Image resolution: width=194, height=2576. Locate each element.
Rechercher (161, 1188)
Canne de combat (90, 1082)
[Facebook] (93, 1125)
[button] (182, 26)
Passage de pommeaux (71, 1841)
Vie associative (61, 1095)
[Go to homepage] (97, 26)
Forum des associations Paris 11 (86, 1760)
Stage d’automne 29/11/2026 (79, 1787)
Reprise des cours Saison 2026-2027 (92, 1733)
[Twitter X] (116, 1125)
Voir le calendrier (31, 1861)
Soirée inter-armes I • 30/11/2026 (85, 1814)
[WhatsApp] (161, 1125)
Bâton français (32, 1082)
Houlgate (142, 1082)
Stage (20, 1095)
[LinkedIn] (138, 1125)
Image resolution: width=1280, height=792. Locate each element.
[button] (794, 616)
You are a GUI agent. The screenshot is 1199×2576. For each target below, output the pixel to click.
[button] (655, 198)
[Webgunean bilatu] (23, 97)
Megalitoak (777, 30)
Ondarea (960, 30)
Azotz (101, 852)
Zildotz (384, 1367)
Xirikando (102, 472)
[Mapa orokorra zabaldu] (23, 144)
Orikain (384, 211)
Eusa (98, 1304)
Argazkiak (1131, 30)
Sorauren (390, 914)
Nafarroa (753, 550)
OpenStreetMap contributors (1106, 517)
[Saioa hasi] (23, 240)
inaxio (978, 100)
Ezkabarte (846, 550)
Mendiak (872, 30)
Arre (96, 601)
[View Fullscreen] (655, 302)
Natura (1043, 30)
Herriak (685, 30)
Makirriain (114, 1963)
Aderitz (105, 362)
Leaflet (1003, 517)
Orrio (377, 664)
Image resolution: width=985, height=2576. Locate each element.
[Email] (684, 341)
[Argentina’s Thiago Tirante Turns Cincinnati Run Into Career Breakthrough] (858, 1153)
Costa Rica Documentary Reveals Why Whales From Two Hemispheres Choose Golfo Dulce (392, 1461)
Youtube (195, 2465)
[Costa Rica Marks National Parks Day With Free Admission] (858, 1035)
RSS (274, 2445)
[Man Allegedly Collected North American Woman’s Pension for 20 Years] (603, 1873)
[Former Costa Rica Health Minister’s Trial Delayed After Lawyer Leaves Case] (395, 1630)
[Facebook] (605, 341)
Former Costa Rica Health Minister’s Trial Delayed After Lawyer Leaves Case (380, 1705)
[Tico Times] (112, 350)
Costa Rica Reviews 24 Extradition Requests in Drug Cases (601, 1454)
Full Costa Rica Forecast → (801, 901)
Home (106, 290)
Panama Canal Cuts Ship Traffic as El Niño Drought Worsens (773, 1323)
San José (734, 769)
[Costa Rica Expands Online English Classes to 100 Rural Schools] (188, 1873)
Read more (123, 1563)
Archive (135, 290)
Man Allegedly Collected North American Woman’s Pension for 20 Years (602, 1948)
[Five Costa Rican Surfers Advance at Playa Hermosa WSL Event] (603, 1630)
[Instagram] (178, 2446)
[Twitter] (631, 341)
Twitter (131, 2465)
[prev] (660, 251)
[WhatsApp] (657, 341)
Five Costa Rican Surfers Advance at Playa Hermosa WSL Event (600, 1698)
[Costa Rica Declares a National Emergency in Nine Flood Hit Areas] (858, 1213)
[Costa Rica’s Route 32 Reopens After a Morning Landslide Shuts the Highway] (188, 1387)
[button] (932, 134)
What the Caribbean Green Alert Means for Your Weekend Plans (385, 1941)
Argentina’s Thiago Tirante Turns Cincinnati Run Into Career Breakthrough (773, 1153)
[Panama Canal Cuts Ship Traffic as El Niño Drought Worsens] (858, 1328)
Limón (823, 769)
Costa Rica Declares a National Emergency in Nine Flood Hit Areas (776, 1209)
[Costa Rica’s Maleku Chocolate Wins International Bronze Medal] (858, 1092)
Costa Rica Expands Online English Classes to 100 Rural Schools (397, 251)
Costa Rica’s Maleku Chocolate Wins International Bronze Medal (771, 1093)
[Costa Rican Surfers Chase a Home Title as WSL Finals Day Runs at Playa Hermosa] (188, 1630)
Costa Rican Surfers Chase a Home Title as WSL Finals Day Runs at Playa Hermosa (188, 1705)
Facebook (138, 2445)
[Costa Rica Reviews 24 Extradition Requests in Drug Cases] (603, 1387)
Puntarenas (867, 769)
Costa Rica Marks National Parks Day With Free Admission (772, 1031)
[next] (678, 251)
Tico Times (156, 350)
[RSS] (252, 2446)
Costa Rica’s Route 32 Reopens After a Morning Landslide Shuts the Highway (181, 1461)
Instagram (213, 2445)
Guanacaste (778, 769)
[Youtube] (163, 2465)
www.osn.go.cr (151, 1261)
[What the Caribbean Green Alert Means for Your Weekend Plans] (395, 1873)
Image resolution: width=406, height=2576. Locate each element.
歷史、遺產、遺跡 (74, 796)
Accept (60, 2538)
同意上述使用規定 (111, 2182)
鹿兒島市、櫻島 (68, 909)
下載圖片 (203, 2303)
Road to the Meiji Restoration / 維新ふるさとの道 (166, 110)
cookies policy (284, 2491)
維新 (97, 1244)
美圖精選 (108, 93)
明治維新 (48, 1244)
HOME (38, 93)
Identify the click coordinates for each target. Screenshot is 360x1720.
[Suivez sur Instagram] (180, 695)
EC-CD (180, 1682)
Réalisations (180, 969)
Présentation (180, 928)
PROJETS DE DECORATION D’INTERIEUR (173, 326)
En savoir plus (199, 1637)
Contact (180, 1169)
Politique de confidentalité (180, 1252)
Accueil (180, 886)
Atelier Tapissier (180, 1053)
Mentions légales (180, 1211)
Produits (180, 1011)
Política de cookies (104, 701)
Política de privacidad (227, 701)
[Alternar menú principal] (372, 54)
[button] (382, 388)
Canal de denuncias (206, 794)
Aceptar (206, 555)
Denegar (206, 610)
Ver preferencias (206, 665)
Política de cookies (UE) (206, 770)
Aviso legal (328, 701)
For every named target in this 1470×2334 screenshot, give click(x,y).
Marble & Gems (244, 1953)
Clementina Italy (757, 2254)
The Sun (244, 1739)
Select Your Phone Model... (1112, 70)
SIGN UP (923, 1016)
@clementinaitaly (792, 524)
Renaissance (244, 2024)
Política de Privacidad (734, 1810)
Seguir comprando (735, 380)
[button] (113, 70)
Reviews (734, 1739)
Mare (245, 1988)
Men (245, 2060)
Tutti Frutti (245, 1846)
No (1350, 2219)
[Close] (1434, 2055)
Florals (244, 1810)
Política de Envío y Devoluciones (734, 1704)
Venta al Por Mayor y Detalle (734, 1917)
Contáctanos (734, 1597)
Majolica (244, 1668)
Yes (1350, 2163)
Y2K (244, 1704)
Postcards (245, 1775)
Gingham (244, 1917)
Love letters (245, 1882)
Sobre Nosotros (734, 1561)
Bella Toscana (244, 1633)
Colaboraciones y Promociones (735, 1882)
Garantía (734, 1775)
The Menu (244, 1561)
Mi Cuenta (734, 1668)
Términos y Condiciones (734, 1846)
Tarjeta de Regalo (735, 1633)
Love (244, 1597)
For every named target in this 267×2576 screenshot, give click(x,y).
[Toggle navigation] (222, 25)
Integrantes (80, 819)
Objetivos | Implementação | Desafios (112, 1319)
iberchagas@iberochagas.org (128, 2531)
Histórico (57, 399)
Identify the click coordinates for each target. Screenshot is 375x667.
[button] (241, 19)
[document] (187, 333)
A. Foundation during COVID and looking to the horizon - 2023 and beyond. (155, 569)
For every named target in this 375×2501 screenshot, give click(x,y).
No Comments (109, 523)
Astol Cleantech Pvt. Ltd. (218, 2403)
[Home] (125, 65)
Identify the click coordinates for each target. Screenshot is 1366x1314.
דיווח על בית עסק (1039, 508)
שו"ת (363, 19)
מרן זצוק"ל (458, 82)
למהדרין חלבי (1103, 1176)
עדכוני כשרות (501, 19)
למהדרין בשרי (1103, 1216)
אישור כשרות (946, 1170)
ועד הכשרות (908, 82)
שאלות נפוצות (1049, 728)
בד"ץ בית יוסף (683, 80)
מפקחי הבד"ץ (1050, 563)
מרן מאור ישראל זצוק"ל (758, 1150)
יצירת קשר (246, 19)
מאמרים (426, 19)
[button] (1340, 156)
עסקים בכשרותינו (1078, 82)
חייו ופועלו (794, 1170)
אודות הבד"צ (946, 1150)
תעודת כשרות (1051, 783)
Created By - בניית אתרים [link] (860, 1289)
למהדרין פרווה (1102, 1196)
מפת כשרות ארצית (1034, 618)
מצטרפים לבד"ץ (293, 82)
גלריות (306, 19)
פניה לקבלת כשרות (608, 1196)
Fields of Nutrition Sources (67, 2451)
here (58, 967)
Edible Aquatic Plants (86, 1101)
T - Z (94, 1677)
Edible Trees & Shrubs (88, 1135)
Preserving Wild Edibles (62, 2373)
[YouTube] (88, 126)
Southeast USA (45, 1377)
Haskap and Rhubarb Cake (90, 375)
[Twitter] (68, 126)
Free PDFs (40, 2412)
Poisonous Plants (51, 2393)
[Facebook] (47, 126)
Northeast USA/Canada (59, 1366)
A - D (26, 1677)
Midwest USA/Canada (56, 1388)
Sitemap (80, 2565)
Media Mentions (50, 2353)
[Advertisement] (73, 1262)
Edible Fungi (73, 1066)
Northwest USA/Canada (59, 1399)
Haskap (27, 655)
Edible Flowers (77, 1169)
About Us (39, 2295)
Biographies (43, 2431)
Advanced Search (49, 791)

++++

-- WHAT IS REQUIRED --
Output the lines above exactly, but only those between the line holding "דיווח על בית עסק (1039, 508)" and the line holding "[button] (1340, 156)", inclusive.

-- ANSWER TO THIS EXERCISE --
דיווח על בית עסק (1039, 508)
שו"ת (363, 19)
מרן זצוק"ל (458, 82)
למהדרין חלבי (1103, 1176)
עדכוני כשרות (501, 19)
למהדרין בשרי (1103, 1216)
אישור כשרות (946, 1170)
ועד הכשרות (908, 82)
שאלות נפוצות (1049, 728)
בד"ץ בית יוסף (683, 80)
מפקחי הבד"ץ (1050, 563)
מרן מאור ישראל זצוק"ל (758, 1150)
יצירת קשר (246, 19)
מאמרים (426, 19)
[button] (1340, 156)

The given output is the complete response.